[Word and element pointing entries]
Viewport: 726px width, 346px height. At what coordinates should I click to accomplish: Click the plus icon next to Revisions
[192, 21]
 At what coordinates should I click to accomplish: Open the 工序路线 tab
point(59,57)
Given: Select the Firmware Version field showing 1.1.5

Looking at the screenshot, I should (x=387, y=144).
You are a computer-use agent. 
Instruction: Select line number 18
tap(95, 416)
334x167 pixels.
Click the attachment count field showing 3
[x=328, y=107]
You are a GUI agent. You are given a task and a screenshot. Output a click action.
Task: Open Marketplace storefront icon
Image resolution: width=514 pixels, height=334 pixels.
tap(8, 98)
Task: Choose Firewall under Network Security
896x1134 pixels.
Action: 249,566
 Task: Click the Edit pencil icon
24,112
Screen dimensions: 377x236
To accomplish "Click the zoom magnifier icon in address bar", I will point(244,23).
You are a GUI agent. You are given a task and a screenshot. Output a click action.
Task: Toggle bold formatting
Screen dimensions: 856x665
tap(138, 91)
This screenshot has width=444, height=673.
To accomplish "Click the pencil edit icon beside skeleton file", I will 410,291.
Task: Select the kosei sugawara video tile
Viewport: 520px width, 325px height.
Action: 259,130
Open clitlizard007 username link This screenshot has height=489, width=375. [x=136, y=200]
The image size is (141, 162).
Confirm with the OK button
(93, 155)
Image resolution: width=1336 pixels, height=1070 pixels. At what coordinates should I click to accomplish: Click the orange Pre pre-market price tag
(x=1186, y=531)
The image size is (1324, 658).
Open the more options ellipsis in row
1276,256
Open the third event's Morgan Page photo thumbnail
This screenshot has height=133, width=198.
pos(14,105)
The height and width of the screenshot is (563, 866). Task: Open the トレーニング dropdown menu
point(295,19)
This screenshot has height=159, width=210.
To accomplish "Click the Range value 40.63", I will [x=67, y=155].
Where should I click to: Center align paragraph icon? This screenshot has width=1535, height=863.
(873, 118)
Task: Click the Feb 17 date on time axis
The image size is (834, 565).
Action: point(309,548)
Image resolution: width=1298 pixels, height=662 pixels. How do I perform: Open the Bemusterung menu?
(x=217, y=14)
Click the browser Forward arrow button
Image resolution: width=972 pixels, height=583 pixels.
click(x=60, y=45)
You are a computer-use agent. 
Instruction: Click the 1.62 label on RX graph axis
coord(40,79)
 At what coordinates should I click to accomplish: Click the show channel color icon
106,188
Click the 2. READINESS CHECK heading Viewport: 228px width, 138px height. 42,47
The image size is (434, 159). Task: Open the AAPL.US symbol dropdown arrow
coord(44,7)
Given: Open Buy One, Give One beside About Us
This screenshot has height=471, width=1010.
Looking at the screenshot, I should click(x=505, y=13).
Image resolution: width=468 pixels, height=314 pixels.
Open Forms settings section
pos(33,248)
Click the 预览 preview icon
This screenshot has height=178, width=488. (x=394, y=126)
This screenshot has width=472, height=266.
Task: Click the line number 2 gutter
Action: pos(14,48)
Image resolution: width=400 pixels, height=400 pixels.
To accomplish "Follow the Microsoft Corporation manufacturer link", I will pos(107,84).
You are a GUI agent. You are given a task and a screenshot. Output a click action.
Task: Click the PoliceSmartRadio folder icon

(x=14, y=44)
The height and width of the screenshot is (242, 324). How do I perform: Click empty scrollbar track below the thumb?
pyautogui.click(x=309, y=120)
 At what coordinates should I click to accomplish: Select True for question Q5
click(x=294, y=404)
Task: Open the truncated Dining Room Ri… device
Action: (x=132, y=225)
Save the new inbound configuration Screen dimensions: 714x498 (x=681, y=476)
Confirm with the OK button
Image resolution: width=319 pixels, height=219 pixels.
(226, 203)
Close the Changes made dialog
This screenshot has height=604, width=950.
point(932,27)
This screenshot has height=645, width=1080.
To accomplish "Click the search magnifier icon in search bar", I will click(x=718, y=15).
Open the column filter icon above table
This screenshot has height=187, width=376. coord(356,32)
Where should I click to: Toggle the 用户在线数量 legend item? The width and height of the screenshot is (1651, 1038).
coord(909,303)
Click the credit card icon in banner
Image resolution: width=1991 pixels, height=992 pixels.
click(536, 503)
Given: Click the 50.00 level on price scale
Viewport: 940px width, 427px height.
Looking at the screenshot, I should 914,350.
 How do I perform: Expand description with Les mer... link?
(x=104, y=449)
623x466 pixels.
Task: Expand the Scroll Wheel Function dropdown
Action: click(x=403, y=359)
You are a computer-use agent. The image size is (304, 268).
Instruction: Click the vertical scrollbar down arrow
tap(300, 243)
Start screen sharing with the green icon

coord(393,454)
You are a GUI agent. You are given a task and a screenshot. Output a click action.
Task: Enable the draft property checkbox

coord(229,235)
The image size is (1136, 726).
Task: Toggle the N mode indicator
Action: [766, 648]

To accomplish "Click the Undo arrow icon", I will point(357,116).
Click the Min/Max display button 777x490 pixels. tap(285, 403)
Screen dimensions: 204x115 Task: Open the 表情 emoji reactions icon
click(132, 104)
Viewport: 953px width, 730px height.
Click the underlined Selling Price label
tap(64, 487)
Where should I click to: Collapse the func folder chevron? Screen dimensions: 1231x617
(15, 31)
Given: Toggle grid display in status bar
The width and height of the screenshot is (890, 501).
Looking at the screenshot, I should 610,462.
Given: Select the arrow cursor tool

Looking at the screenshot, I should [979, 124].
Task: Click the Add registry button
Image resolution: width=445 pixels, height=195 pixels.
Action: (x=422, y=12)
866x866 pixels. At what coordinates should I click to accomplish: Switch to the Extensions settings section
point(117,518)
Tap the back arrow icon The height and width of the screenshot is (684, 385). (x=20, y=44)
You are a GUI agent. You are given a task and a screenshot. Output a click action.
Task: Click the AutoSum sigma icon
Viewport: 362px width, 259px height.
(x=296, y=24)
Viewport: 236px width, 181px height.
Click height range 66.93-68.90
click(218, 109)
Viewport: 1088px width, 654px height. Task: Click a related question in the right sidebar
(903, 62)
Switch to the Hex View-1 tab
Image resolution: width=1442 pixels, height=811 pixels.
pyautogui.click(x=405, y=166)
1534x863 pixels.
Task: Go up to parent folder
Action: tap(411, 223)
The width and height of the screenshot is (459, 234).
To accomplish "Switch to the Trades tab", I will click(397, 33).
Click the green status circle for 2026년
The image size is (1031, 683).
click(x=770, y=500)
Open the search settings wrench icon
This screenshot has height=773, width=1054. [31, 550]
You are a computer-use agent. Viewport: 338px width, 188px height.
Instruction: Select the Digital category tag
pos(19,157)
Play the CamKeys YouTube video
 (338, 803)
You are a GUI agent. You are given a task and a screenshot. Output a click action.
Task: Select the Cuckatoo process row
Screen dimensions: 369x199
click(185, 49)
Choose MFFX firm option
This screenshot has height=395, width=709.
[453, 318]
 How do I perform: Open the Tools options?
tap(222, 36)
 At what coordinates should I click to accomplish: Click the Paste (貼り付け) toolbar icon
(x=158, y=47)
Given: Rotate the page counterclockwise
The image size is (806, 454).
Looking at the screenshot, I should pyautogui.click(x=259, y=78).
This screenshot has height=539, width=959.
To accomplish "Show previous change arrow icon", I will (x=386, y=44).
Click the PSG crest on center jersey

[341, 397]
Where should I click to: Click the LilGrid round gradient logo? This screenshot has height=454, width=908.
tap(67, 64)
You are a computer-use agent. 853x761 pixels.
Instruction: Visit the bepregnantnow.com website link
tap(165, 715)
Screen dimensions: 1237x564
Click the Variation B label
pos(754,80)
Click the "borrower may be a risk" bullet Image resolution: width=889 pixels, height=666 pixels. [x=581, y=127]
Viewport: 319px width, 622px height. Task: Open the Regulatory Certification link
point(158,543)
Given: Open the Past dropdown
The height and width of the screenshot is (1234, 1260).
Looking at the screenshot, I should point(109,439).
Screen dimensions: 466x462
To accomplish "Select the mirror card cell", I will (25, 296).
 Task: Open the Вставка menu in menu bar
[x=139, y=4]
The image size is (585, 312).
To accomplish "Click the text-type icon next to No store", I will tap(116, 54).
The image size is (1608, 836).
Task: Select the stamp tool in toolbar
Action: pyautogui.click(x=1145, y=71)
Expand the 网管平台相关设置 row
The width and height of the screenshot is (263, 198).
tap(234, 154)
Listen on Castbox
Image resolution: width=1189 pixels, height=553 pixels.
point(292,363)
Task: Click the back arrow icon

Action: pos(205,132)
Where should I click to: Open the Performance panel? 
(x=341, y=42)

SET PROBLEM — Reproduce the records word for word. Start at the line containing "Where should I click to: Toggle" and stop after the line containing "coord(393,454)".

WORKED ANSWER —
Where should I click to: Toggle the 用户在线数量 legend item? The width and height of the screenshot is (1651, 1038).
coord(909,303)
Click the credit card icon in banner
Image resolution: width=1991 pixels, height=992 pixels.
click(536, 503)
Given: Click the 50.00 level on price scale
Viewport: 940px width, 427px height.
Looking at the screenshot, I should 914,350.
 How do I perform: Expand description with Les mer... link?
(x=104, y=449)
623x466 pixels.
Task: Expand the Scroll Wheel Function dropdown
Action: click(x=403, y=359)
You are a computer-use agent. The image size is (304, 268).
Instruction: Click the vertical scrollbar down arrow
tap(300, 243)
Start screen sharing with the green icon

coord(393,454)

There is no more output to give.